Similar to model cards, **data sheets** document the datasets used for training and evaluation. They promote transparency about data provenance, collection methods, and potential biases.

### 66.4.1 Content of a Data Sheet

- **Dataset Description**: Name, source, intended use.
- **Collection Method**: How data was gathered (e.g., API, manual entry).
- **Preprocessing**: Cleaning steps, feature engineering.
- **Distribution**: Time period, number of samples, feature types.
- **Known Issues**: Missing data, errors, biases.
- **Recommended Splits**: Training, validation, test.

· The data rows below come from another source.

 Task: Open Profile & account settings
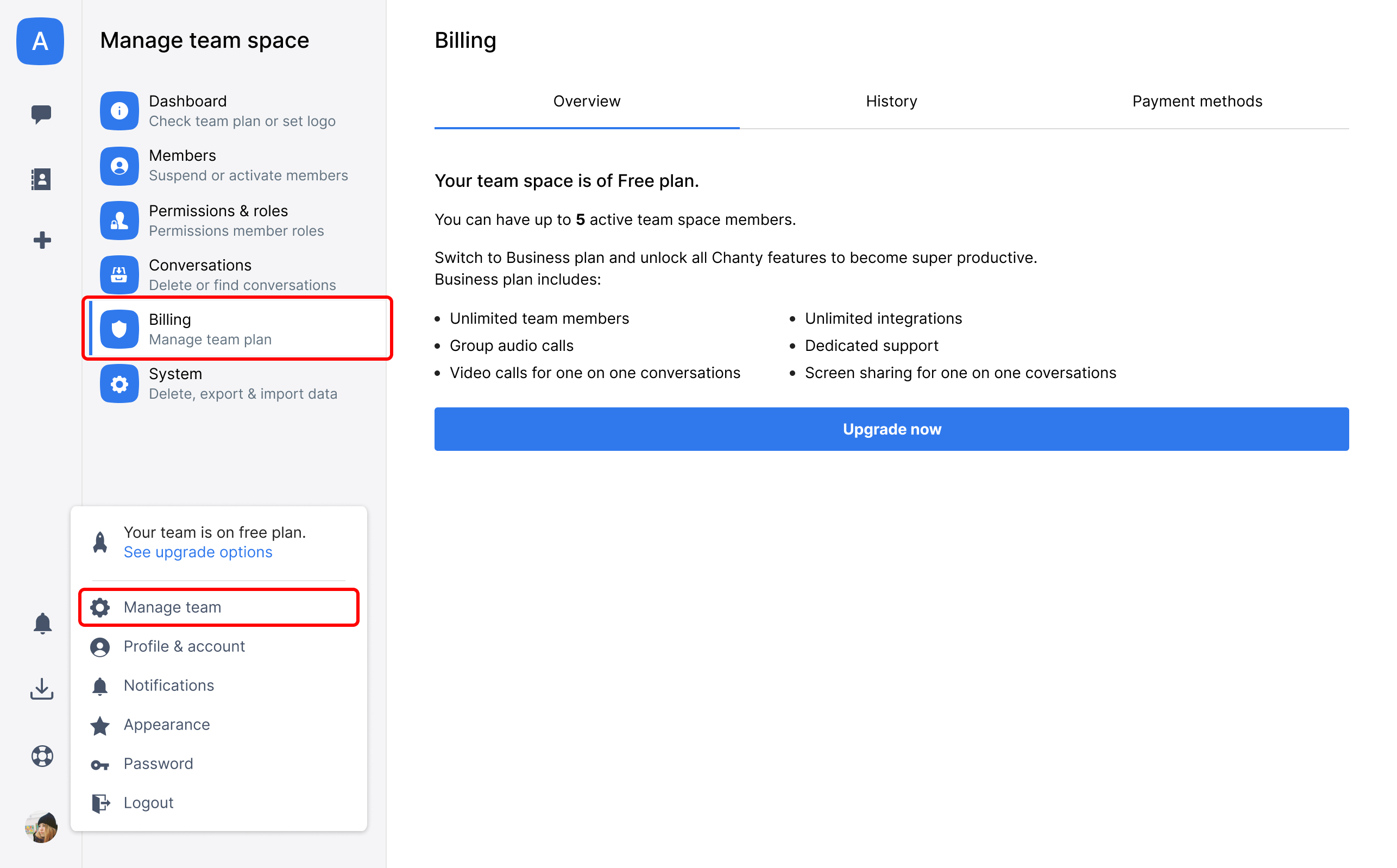[184, 646]
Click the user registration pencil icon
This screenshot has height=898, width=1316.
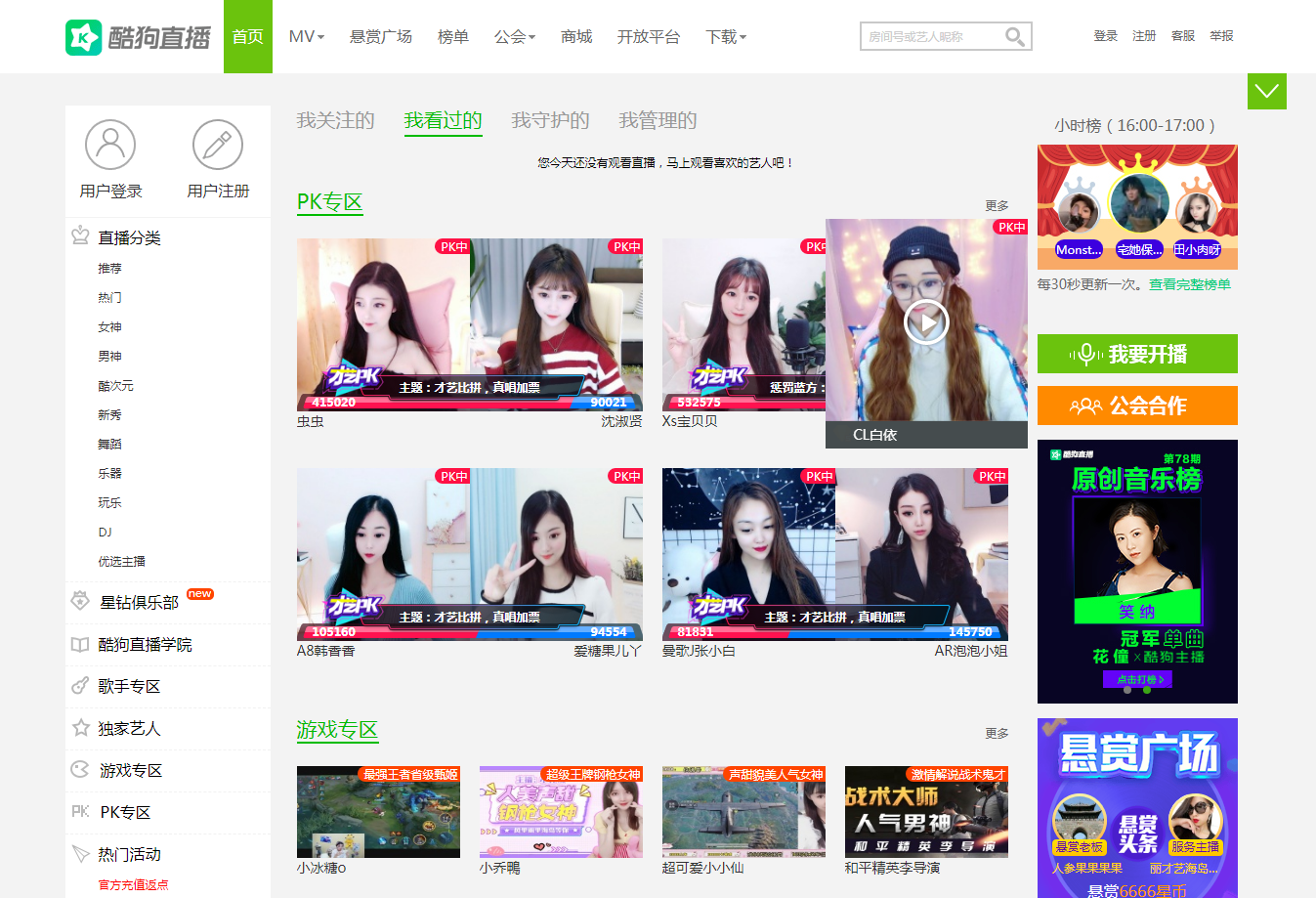[x=218, y=145]
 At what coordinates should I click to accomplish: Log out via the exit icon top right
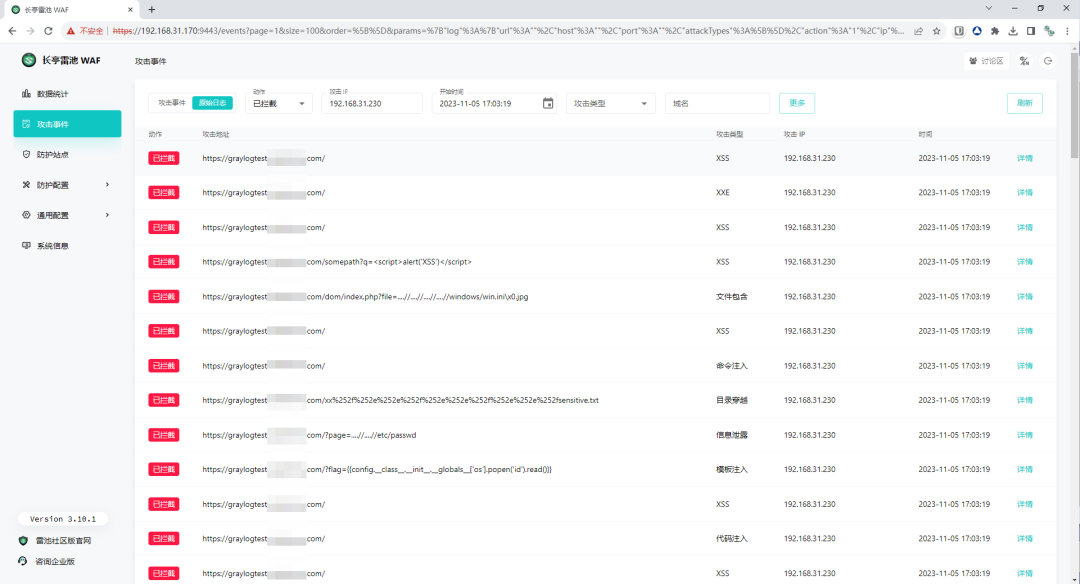pyautogui.click(x=1048, y=61)
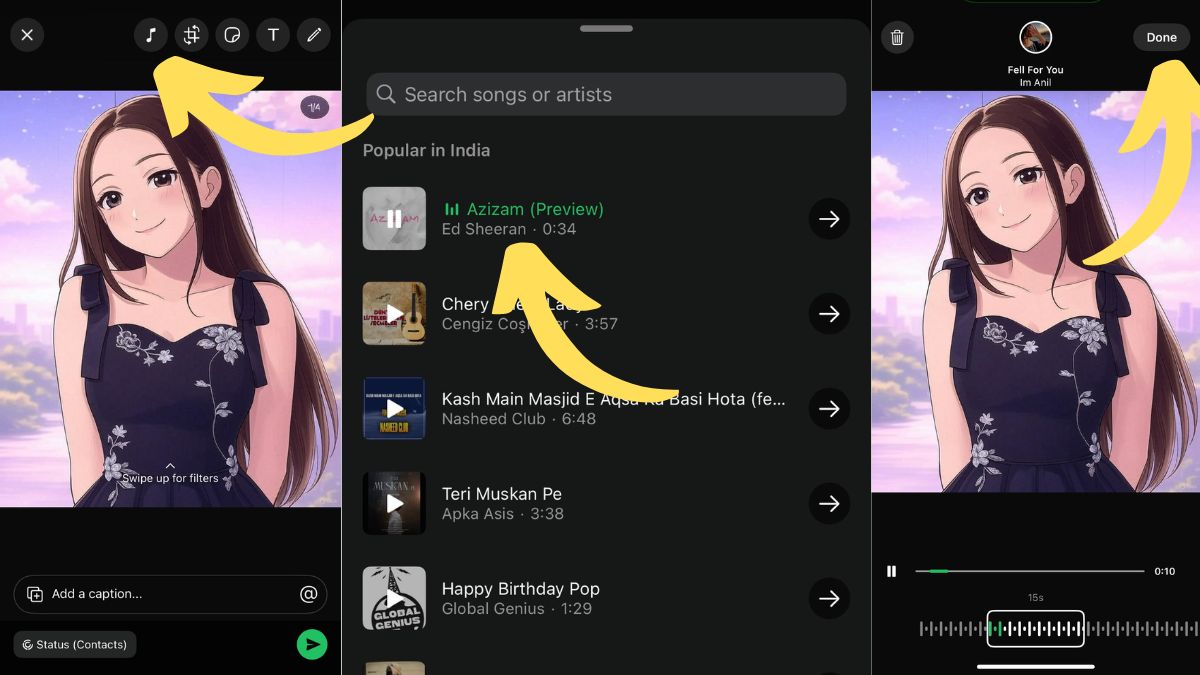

### 66.4.2 Example Data Sheet for NEPSE Data

```yaml
dataset_name: NEPSE Daily OHLCV
version: 2024.1
source: Nepal Stock Exchange (public CSV files)
collection_method: Downloaded daily from exchange website; scripted download from 2015.
time_period: 2015-01-01 to 2024-12-31
number_of_samples: ~2500 trading days
features:
  - Date: trading date
  - Open: opening price (float)
  - High: daily high (float)
  - Low: daily low (float)
  - Close: closing price (float)
  - Volume: number of shares traded (integer)
  - Prev_Close: previous day's close (float)
preprocessing:
  - Removed rows with zero volume (non‑trading days)
  - Forward‑filled missing prices (rare)
  - Added derived features (returns, moving averages) separately
known_issues:
  - Data from 2020-03 to 2020-05 may have increased volatility due to COVID‑19.
  - Some older data may have inconsistent formatting (corrected in preprocessing).
recommended_splits:
  - Train: 2015-01-01 to 2023-12-31
  - Validation: 2024-01-01 to 2024-06-30
  - Test: 2024-07-01 to 2024-12-31
```

Data sheets can be stored as YAML or JSON alongside the dataset.

---

## 66.5 Approval Processes

A governance framework requires formal approval at key stages: before deployment, after major changes, and periodically. Approval workflows can be implemented using tools like Jira, ServiceNow, or even Git pull requests with checklists.

### 66.5.1 Example Approval Workflow

1. **Model Development**: Data scientist creates a model and documents it (model card, data sheet).
2. **Model Validation**: An independent validator (or a peer) reviews the model, tests it on holdout data, and checks for compliance. They produce a validation report.
3. **Risk Assessment**: The model owner assesses the risk level and proposes mitigations.
4. **Approval Committee**: A committee (including risk, compliance, and business representatives) reviews the documentation and validation report. They either approve, request changes, or reject.
5. **Deployment**: Upon approval, the model is deployed to production.
6. **Post‑Deployment Review**: After a period (e.g., 3 months), a review is conducted to ensure the model is performing as expected.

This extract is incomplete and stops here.